Microinjection ready FAQ

  1. How do I prep my CRISPR-Cas9 reagents for micro-injection and/or transfection?
    Please refer to the Technical Bulletin for Micro-injection Ready Reagents

  2. My prepped RNA is sticky/viscous/contains debris/ too many embryos are lysing when I try to inject. How can I fix this?
    First try enlarging the opening of your needle (i.e. break the tip against the holding pipette). Second, if that does not help spin the sample down in the MI ready vial at 10,000 rpm (or top speed) for 10 minutes. Use only the top layer to load a new needle. Try spinning and reloading at least two times.Third, proceed to a new Micro-injection ready aliquot if issues persist. Repeat steps 1 and 2 with new aliquot if issues remain.

  3. How many validated sgRNAs do I receive when I purchase the Validated or Validated+ option?
    You receive 1 validated sgRNA. The validation process consists of testing up to 5 sgRNAs and the most active sgRNA is prepared and sent to you. If more than 1 sgRNA is found to be active, the additional sgRNA(s) can be purchased for $200 each.

  4. I do not know how to genotype my animals that have been born using the microinjection-ready reagents.
    Validated genotyping protocols are provided on all Validated and Validated+ Certificates of Analysis documents upon receipt of your reagents. Please reference these documents for specific genotyping instructions and suggestions. These protocols provide genotyping instructions and details to identify your desired mutation. The protocols include primer sequences and PCR parameters. Below are suggestions and troubleshooting for identifying your founder animals:
    • It is recommended to sequence verify the 5’jxn and 3’jxn PCR products for knockin positive animals.
    • The NHEJ PCR assay can also be sequence analyzed for sgRNA cutting activity.
    • For best results, it is recommended that the PCR products undergo a purification step to remove residual dNTPsand primers prior to sequencing.
    • For knock-in projects, It does not matter whether or not the animal contains mutations from NHEJ, as it typically is on a different allele and will separate out at the heterozygous generation when the founder is backcrossed to wildtype. This PCR assesses CRISPR-Cas9 efficiency during founder screening, and will be used for wildtype(WT) allele amplification to differentiate between heterozygous versus homozygous knockin animals.
    • For knock-in projects, it is possible to see both random and targeted integration in the same animal. Depending on where the random integration occurred, it may or may not separate out at the heterozygous generation when the founder is backcrossed to wildtype.
    • Horizon also offers a genotyping service. You can send your samples to our labs to be genotyped by our scientists to alleviate your workload.
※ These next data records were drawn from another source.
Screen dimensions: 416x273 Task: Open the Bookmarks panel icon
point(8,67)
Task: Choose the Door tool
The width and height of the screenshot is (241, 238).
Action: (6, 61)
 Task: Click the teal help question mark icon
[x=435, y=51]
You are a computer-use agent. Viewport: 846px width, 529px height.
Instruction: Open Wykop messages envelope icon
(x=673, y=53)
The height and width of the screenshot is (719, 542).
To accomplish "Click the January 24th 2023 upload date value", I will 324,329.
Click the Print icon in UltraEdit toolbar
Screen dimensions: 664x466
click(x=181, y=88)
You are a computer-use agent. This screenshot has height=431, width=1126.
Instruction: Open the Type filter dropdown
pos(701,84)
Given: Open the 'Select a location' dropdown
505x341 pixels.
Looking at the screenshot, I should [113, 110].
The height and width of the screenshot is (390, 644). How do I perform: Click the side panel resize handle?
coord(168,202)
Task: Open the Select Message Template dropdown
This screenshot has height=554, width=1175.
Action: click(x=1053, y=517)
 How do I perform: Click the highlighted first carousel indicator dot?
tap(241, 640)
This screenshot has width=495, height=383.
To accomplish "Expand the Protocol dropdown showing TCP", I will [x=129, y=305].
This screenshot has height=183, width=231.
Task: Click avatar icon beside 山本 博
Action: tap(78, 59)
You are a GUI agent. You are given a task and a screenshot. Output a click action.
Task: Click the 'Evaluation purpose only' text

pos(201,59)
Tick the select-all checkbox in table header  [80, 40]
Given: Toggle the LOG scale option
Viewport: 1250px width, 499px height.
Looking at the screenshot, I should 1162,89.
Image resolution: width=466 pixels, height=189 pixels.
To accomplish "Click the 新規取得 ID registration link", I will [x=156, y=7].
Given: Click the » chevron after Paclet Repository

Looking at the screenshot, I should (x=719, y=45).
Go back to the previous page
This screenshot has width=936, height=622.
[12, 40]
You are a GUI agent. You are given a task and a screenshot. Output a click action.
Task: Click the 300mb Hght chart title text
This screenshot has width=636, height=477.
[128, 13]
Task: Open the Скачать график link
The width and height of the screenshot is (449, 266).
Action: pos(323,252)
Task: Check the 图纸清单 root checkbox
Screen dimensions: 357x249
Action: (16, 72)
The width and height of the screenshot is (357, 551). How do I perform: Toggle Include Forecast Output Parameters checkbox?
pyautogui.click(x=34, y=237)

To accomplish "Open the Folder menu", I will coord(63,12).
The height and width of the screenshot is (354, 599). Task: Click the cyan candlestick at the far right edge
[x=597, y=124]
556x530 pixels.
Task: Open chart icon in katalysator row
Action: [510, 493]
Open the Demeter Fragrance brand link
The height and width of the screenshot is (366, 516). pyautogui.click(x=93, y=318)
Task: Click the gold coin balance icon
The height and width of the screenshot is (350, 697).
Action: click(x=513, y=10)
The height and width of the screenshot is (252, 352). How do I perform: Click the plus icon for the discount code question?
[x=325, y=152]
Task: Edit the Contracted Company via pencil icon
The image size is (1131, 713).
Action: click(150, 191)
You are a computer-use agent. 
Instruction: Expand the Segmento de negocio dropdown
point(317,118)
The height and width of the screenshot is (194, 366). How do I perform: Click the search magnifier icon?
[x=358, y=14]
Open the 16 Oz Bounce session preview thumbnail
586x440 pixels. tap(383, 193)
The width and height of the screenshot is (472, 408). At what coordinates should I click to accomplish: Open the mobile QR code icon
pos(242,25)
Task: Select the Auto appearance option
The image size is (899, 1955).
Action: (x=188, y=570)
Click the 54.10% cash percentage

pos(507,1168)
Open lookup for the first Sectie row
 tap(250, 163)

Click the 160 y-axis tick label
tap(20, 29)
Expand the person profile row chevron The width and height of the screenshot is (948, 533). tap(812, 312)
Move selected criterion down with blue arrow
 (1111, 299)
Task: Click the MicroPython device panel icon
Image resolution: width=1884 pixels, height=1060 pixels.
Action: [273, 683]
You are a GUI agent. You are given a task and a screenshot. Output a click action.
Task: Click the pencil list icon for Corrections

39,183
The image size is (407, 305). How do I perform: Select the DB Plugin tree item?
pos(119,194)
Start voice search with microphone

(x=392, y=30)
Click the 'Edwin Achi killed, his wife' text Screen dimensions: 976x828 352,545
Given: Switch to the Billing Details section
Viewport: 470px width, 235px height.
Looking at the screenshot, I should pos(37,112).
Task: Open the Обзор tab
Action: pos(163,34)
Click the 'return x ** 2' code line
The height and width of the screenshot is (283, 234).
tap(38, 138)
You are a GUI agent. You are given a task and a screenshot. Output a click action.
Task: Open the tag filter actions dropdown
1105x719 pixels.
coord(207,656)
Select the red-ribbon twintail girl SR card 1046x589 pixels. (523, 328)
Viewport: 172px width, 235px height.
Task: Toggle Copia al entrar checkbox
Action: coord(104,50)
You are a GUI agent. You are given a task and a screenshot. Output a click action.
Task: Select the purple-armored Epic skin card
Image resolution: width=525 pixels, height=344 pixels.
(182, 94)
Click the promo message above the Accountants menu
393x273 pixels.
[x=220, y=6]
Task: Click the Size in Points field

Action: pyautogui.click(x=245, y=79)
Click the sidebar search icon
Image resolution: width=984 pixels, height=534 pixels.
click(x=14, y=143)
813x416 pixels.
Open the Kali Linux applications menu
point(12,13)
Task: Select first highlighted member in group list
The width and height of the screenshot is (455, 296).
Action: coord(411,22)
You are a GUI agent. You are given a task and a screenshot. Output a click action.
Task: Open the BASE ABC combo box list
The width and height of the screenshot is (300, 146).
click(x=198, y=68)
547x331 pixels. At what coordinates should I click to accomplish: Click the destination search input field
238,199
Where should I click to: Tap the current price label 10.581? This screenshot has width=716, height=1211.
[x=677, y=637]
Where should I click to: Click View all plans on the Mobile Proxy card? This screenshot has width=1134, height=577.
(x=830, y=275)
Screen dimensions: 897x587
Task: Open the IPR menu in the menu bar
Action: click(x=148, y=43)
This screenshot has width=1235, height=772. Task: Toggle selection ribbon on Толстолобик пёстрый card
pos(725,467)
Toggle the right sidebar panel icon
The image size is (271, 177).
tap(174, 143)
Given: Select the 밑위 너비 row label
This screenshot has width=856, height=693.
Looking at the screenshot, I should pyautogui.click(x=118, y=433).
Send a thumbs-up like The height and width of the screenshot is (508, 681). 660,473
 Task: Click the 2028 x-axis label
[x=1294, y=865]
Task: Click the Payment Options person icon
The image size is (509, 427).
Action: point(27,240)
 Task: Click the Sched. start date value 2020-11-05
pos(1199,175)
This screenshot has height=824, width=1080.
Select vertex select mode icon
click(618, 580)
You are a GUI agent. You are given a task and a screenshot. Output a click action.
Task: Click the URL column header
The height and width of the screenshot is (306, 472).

  5. My birthrates are low, what should I do?
    The typical birthrate is 10% (Pups born/embryos transferred) for both rats and mice. Some models require screening of 50 to 100 pups and require increasing the number of micro-injections performed If you are not detecting knockin events, first thing to check is CRISPR-Cas9 activity (refer to NHEJ PCR in provided genotyping protocol)

Below are questions to ask yourself to help determine the issue:

    • Is your gene of interest embryonic lethal?
    • Is your gene of interest X-linked?
    • If this is a knockin model, does the insertion of the donor cassette interfere with the endogenous gene function that could cause lethality?
    • Where are you injecting your CRISPR-Cas9 reagents? Pronucleus or cytoplasm? We recommend pronucleus.
    • Are you injecting multiple sgRNAs or oligo donors at one time? Injecting multiple sgRNAs and oligo donors can have a negative effect on birthrate. If you see this happen we suggest diluting the oligo donors before mixing with the sgRNA/Cas9.
  1. How do you address off target effects?
    While there is always a chance for off-targeting (OTE) to occur, Horizon has established stringent guidelines for our design process. The sgRNAs are designed using an algorithm to generate only sgRNAs with the highest design score for your region of interest. Each design is blasted against the top 10 most homologous sites in a given genome. Horizon has conducted several screens testing for OTE in multiple models, and have not found any off target effects to date.
    • Horizon has been using a mRNA delivery system for micro-injection in embryos for the past 5 years. By using mRNA to deliver CRISPR-Cas9 into an embryo, we have the flexibility to optimize concentrations to minimize the reagent’s exposure time in the cells. We use the lowest concentration of Cas9 mRNA and sgRNA that can be injected into an embryo while obtaining maximum modification efficiency.
    • Furthermore, by monitoring breeding schemes, any unwanted mutations can be bred out of a colony. While the chance of OTE exists, the possibility a founder animal will contain an OTE at one of the top 10 potential sites is low. If an OTE were to occur in a founder animal, the unwanted mutation should separate at the next generation, when backcrossed to wildtype.